For oilseeds specifically, demand increases were further worsened by insufficient investment in palm plantations and below optimal harvesting due to constraints in migrant labour availability. This constrained palm oil supply in Malaysia came at a time when oilseed production in Canada and parts of Europe also declined. The result was a strong surge in vegetable oil prices globally. For example, in October the UN Food & Agriculture Organization’s vegetable oil price index increased 10% month on month and 74% year on year, to a record high. Because SA is a net importer of vegetable oils and fats (palm and sunflower seed oil), these markets are influenced by global dynamics. Domestically, a depreciating trend in the exchange rate has also contributed to sustained higher prices.
Our view for grains and oilseeds is that most of the factors that resulted in rapid price growth will persist over the medium term. For instance, global crude oil production will continue to trail demand due to insufficient explorations and investments in crude production and supply management by oil cartel Opec. This is likely to sustain strong demand for biofuels and, in turn, grains and oilseeds, which will provide price support. If the weather in key production regions such as South America and the US permits, we could see higher global production in response to favourable commodity prices, and this could start exerting modest downward pressure on prices.
However, we expect this effect to be modest due to relatively low global stock levels and strong demand. It would take more than one production season for sufficient global grain and oilseed supply to normalise prices.

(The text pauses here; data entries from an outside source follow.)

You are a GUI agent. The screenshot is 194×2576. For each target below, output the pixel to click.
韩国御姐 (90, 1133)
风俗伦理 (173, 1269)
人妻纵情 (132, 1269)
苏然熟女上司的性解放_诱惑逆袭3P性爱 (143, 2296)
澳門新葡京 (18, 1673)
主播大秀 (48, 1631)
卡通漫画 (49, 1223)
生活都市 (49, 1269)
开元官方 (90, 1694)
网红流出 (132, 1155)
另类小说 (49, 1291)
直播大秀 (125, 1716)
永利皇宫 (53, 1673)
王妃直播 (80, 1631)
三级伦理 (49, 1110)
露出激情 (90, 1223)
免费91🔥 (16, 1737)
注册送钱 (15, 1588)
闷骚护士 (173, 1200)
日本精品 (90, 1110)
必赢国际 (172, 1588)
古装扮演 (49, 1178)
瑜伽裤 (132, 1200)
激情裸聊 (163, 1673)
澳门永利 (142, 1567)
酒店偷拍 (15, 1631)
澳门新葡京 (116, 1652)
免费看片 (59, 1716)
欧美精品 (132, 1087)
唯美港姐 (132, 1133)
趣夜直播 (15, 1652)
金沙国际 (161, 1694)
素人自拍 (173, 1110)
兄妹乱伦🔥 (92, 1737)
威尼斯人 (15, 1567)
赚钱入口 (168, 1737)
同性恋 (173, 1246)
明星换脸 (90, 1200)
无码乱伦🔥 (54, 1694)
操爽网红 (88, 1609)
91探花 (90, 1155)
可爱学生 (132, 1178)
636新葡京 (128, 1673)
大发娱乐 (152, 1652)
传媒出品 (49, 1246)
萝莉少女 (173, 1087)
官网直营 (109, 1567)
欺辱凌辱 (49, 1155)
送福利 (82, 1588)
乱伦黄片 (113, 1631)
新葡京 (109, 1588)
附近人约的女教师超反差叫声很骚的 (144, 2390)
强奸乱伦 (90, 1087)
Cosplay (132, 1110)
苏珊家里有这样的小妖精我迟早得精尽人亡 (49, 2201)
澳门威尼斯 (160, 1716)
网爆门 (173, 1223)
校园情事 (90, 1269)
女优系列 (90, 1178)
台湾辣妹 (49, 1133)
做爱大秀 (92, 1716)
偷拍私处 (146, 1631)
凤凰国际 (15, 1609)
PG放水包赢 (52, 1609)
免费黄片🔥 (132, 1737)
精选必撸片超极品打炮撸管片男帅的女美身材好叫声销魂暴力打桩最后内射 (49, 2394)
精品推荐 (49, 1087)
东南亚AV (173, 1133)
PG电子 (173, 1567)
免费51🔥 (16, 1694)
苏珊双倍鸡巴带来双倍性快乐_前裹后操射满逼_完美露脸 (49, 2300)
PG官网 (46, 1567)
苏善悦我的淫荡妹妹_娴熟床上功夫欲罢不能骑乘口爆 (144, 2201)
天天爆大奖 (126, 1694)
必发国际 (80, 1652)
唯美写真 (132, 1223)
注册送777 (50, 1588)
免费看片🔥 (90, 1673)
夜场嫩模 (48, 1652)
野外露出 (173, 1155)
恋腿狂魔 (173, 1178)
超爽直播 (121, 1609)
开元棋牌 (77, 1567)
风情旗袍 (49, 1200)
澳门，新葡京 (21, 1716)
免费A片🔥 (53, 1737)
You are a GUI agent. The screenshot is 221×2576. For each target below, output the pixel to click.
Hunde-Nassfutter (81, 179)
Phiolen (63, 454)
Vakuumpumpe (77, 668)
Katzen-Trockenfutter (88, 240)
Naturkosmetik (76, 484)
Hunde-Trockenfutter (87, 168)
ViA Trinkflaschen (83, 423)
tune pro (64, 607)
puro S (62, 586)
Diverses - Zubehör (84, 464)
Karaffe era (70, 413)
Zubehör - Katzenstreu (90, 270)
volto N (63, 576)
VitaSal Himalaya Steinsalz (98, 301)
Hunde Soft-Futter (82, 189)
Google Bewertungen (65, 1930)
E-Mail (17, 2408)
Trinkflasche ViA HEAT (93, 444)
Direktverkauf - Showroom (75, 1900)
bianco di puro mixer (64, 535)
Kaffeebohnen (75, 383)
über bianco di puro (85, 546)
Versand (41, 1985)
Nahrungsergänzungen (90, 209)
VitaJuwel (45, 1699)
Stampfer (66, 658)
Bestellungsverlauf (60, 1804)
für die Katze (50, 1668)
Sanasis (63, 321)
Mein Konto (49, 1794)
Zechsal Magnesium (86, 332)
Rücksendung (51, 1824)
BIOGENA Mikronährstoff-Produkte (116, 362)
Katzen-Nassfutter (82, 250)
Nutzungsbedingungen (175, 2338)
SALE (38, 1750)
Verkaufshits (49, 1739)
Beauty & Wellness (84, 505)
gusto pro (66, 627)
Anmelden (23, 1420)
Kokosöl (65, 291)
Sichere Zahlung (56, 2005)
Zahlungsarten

We are aware we are in a period of lingering La Niña, which, as seen during 2021, could bring drier conditions in South America, which could influence the global crop. A poor harvest in this major grains and oilseed producing region would provide upward pressure on global prices.
Further broad-based factors that contributed to inflation across most of the subcategories in the food inflation basket include delays and high costs in global shipping, rapid increases in local electricity costs combined with inefficient electricity distribution, and rising fuel costs. Globally, supply challenges related to the pandemic and logistical constraints have resulted in shipping costs more than doubling compared with pre-pandemic rates. Locally, load-shedding and infrastructure issues have, in turn, affected manufacturing and distribution costs, which resulted in significant cost pressures in local supply chains. Our view is that these challenges will continue to factor into inflation in 2022. Analysts note that increased shipping container capacity is only likely to become available towards the end of 2022, while in SA load-shedding will remain a reality, and another 20% hike in electricity tariffs for the coming year is on the cards.
We look to 2022 with a sense of caution that consumer food prices could remain elevated. While the pace of price increases might soften, households could remain under pressure for a while as the world and local supply chains adjust.
• Davids, Louw, Sihlobo and Van der Merwe are members of the Agricultural Economics Association of SA, and are affiliated with the Bureau for Food & Agricultural Policy, Absa Agribusiness, Agricultural Business Chamber of SA, and Stellenbosch University.